When asked to respond to the Rear Admiral’s remarks, Alice Fitka took the opportunity to extend an invitation to the federal government.
“Come and see for yourself. Come to our village and see it for yourself. Then you’ll understand what we’re going through. You need to come to our community. Meet with the right people. Go to the homes that have problems with their water and sewer system. Then you’ll understand and maybe you’ll do something to make a change in helping us.”
Mayor, Frank Oxereok Jr. of Wales believes Weahkee’s in-person visit and his remarks show progress.
“They saw first hand where we live and how we live.”
However, Oxereok is staying focused on Wale’s new washeteria. He won’t be celebrating until the last brick is laid.

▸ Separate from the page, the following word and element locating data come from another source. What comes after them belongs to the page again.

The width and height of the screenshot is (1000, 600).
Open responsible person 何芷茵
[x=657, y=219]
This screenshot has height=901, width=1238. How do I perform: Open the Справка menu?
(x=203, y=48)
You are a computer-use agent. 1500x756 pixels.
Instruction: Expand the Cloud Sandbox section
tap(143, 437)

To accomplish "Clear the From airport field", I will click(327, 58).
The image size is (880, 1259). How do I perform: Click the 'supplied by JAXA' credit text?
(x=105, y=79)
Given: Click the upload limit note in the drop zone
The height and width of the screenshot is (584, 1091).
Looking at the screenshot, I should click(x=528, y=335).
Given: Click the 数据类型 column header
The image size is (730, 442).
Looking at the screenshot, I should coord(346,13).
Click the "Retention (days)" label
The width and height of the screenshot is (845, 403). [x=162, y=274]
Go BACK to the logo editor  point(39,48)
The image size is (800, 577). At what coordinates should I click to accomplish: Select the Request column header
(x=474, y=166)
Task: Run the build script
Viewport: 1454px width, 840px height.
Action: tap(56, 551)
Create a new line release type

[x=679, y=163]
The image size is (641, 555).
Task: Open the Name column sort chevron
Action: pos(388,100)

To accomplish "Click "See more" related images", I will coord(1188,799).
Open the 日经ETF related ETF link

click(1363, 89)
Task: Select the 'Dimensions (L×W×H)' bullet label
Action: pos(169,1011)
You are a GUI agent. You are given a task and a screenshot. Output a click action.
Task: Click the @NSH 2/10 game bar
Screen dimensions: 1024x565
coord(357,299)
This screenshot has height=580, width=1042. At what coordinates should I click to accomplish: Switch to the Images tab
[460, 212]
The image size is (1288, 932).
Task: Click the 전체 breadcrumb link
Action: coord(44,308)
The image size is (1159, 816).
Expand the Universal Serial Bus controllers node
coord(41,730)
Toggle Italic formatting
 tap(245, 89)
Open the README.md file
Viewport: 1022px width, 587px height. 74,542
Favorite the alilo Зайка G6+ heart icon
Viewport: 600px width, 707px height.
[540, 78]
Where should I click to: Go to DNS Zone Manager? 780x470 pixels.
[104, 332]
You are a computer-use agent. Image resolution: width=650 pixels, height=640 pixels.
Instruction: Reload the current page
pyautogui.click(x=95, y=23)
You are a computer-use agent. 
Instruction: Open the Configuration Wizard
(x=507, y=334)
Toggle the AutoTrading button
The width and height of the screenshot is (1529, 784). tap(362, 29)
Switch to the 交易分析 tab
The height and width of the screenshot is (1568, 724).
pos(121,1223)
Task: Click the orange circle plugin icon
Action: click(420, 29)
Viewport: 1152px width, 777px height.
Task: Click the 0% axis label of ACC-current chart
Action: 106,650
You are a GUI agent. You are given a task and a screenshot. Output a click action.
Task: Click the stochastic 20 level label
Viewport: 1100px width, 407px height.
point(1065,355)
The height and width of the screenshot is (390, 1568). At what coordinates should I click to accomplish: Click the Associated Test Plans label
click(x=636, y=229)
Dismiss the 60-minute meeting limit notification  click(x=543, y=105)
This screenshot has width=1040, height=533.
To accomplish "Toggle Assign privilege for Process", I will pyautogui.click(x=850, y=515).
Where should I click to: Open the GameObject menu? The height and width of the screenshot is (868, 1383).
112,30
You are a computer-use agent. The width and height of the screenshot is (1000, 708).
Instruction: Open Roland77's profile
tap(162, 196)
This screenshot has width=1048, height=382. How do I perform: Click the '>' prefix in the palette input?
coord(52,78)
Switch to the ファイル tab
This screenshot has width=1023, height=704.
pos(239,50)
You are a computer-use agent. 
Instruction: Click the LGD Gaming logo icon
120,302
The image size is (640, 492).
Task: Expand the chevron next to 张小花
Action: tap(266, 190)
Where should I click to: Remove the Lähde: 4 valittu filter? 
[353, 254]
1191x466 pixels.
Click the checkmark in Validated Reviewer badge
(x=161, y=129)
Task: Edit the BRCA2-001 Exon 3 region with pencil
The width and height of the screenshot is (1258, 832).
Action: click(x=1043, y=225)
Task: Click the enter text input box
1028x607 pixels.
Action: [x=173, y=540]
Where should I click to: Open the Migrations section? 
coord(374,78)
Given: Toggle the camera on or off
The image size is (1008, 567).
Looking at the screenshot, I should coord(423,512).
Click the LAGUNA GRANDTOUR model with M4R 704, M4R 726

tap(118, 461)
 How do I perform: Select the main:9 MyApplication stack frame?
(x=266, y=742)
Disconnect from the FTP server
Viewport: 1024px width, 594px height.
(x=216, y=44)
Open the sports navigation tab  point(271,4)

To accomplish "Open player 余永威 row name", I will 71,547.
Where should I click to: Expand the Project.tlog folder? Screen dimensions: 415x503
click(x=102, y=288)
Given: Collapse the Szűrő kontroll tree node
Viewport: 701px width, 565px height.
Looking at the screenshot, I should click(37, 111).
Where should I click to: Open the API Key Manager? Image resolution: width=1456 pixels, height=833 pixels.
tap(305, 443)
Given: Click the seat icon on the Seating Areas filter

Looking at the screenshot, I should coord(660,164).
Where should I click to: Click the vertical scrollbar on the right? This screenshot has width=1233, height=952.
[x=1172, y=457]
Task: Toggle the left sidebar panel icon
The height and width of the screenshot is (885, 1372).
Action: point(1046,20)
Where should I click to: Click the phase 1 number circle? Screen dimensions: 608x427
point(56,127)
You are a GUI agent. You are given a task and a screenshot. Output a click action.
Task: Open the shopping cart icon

“I’m still working with Village Safe Water and with the state and they would send me paperwork. They’d say “Hey Frank, you gotta sign this paper. This is the final paperwork you’ll have to sign.” That was a month ago. Two weeks ago, they send me another one. It’s ongoing. I’m starting to think I’ll be the happiest man when we cut the ribbon for that facility.”
A similar project in the unserviced community of Shishmaref is also scheduled for 2020, according to NSHC’s SDS database. Teller has applied for funding to rehabilitate its washeteria during the upcoming cycle. At the earliest, construction would begin in 2021.
After breezing through his Senate confirmation hearing on December 11th, Rear Admiral Michael Weahkee was set to be officially confirmed by congress last month [March]. That hearing has been indefinitely suspended due to another health crisis—the coronavirus pandemic.
UPDATE: Rear Admiral Weahkee was confirmed by voice vote as Director of the Indian Health Service on April 21st. His term is set at four years. According to ANTHC, water and sewer in St. Michael has been restored in all but five homes as of Wednesday, April 29th.
Image at top: St. Michael’s water tank is showing its age. Photo from JoJo Phillips, KNOM (2020).